Gregory Margulis
Wolf Prize Laureate in Mathematics 2005
Gregory A. Margulis
Affiliation at the time of the award:
Yale University, USA
Award citation:
“for his monumental contributions to algebra, in particular to the theory of lattices in semi-simple Lie groups, and striking applications of this to ergodic theory, representation theory, number theory, combinatorics and measure theory.”
Prize share:
Gregory A. Margulis
Sergei P. Novikov
At the center of Professor Gregory A. Margulis’s work lies his proof of the Selberg-Piatetskii-Shapiro Conjecture, affirming that lattices in higher rank Lie groups are arithmetic, a question whose origins date back to Poincaré. This was achieved by a remarkable tour de force, in which probabilistic ideas revolving around a non-commutative version of the ergodic theorem were combined with p-adic analysis and with algebraic geometric ideas showing that “rigidity” phenomena, earlier established by Margulis and others, could be formulated in such a way (“super-rigidity”) as to imply arithmeticity. This work displays stunning technical virtuosity and originality, with both algebraic and analytic methods. The work has subsequently reshaped the ergodic theory of general group actions on manifolds.
In a second tour de force, Margulis solved the 1929 Oppenheim Conjecture, stating that the set of values at integer points of an indefinite irrational non-degenerate quadratic form in ≥ 3 variables is dense in Rn. This had been reduced (by Rhagunathan) to a conjecture about unipotent flows on homogeneous spaces, proved by Margulis. This method transformed to this ergodic setting a family of questions till then investigated only in analytic number theory.

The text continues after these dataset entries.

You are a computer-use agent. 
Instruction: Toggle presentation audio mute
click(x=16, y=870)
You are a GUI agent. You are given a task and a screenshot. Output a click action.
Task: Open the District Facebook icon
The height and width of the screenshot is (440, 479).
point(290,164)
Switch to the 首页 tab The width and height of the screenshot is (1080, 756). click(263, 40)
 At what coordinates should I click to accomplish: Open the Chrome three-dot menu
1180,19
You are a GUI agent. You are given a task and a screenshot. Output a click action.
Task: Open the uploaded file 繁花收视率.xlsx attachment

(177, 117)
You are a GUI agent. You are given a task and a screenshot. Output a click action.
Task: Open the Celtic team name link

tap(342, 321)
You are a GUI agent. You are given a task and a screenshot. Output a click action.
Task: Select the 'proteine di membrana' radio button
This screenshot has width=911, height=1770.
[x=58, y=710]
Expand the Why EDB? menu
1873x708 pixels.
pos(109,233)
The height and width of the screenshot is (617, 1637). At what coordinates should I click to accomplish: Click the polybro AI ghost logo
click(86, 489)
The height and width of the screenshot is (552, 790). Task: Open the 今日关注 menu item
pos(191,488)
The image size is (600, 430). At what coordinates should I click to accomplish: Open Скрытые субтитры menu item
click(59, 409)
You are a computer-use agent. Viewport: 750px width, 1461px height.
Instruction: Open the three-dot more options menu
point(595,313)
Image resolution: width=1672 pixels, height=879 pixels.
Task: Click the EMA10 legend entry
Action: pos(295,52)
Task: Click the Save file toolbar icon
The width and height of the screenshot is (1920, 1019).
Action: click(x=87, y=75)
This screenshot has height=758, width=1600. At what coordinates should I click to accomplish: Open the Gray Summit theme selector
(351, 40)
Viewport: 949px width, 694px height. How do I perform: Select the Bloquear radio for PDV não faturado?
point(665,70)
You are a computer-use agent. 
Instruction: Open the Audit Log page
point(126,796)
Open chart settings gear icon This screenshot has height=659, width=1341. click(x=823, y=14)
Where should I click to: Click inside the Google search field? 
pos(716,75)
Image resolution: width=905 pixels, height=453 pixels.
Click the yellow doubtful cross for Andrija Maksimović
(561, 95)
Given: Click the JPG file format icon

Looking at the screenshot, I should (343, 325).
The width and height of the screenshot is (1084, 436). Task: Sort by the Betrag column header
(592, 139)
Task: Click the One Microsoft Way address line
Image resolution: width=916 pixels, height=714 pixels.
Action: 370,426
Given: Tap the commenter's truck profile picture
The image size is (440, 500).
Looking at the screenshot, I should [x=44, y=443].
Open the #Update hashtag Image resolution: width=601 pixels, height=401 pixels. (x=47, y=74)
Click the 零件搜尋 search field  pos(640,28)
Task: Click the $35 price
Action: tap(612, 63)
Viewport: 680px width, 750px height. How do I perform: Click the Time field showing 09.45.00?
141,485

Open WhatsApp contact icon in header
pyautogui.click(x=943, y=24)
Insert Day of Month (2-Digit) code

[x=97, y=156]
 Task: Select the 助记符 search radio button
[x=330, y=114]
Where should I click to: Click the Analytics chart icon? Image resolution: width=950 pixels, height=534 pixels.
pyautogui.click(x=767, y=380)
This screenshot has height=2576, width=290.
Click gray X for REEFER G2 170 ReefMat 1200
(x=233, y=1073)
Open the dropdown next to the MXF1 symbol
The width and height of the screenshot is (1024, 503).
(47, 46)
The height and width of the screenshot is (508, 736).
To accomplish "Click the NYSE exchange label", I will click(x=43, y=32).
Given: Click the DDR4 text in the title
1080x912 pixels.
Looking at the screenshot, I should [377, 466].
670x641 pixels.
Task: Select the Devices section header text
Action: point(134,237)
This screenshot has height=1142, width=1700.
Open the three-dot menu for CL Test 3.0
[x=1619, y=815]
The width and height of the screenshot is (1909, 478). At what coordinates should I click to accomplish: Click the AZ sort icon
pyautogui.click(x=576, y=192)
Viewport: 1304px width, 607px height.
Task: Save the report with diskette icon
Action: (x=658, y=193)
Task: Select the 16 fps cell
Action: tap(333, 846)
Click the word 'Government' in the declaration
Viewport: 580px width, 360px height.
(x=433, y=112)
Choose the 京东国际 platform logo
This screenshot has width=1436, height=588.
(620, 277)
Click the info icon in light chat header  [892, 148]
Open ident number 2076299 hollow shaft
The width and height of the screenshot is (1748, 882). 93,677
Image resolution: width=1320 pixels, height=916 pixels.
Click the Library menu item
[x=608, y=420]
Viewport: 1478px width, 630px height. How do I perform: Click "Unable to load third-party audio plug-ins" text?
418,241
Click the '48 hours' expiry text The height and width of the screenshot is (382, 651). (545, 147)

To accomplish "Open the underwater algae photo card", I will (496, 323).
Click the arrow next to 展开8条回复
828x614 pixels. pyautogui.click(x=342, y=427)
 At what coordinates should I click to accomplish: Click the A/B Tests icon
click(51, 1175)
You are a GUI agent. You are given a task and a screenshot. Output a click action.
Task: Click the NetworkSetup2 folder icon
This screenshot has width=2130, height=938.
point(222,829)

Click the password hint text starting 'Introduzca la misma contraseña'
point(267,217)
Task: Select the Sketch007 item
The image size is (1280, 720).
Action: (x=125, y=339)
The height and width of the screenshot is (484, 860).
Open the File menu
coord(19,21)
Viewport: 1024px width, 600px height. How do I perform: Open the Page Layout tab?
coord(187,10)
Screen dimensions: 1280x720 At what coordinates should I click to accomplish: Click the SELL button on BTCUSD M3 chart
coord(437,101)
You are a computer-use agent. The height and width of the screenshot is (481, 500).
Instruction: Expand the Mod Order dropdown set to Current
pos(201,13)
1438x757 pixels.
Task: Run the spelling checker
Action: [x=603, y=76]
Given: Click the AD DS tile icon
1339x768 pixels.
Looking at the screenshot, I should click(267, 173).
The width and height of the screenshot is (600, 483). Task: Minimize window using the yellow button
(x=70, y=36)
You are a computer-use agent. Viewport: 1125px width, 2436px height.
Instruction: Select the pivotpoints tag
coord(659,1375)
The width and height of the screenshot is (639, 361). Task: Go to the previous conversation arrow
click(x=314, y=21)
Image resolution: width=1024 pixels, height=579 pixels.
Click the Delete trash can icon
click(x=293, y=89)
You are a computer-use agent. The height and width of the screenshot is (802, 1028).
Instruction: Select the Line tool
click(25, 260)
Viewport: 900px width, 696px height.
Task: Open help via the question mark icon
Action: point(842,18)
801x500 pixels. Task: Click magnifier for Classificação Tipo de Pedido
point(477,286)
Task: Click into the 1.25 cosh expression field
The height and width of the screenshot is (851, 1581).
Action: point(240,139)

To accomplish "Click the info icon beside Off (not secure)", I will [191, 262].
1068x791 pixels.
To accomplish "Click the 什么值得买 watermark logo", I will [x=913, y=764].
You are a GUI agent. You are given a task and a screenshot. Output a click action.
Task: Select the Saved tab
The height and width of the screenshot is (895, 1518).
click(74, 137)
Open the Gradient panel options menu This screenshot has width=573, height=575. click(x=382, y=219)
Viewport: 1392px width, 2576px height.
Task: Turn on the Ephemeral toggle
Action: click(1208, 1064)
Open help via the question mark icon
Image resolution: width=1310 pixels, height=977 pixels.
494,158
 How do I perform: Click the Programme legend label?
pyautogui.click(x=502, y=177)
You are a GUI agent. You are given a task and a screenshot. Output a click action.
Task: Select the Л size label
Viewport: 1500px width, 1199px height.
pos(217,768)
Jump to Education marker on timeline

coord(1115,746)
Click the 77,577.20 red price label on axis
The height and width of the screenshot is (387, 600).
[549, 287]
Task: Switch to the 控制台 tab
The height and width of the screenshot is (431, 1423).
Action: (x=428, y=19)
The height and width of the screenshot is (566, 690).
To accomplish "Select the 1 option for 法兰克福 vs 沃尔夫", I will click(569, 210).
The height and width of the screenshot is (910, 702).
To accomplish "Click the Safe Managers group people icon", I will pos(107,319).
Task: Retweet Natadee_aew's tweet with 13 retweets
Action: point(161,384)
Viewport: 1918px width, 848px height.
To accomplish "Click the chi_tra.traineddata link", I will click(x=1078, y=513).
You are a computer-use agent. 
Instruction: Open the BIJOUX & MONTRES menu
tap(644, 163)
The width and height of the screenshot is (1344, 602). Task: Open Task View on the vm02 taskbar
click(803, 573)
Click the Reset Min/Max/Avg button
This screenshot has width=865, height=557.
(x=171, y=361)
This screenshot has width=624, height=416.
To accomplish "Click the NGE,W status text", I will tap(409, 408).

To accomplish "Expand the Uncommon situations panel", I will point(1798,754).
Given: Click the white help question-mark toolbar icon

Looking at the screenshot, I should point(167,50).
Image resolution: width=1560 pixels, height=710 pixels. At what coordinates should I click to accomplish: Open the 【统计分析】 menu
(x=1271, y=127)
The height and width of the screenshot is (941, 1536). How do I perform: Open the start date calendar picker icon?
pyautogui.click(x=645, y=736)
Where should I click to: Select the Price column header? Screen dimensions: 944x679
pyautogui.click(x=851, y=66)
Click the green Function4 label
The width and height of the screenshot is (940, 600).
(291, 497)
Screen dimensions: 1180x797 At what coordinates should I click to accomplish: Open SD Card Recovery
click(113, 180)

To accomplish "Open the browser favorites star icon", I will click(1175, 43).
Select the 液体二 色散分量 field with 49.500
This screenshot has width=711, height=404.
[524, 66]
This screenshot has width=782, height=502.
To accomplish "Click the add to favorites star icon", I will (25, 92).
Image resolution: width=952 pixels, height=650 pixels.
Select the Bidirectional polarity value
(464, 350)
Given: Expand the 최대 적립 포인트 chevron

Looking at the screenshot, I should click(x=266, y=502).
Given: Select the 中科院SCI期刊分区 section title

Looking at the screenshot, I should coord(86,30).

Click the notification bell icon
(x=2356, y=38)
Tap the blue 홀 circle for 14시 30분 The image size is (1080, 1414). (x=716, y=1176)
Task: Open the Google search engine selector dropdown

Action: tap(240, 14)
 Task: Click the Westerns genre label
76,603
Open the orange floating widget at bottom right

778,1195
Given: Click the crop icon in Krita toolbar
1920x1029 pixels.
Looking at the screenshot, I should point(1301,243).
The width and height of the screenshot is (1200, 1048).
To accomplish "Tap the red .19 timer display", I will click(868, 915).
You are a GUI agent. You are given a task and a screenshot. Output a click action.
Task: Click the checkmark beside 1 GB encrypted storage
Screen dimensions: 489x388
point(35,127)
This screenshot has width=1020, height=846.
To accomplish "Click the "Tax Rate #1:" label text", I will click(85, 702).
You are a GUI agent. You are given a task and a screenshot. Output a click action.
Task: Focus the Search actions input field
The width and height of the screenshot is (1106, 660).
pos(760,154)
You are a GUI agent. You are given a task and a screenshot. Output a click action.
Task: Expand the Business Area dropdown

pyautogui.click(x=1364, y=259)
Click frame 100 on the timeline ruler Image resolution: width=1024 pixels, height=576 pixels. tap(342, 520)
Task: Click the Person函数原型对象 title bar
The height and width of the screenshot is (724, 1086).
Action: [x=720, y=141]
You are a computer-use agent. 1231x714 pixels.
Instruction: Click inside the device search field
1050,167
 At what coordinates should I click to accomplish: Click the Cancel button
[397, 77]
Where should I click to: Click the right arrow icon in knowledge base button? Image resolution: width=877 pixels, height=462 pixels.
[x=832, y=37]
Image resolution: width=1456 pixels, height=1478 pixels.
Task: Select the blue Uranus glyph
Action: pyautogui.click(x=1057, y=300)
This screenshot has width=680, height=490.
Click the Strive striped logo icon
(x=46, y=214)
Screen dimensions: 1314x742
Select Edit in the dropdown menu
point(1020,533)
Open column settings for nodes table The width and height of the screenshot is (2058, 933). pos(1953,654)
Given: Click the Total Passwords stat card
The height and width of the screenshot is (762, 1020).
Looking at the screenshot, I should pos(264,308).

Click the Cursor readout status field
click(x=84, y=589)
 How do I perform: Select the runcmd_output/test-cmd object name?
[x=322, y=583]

A third dramatic breakthrough came when Margulis showed that Kazhdan’s “Property T” (known to hold for rigid lattices) could be used in a single arithmetic lattice construction to solve two apparently unrelated problems. One was the solution to a problem posed by Rusiewicz, about finitely additive measures on spheres and Euclidean spaces. The other was the first explicit construction of infinite families of expander graphs of bounded degree, a problem of practical application in the design of efficient communication networks.
Margulis’ work is characterized by extraordinary depth, technical power, creative synthesis of ideas and methods from different areas of mathematics, and a grand architectural unity of its final form. Though his work addresses deep unsolved problems, his solutions are housed in new conceptual and methodological frameworks, of broad and enduring application. He is one of the mathematical giants of the last half a century.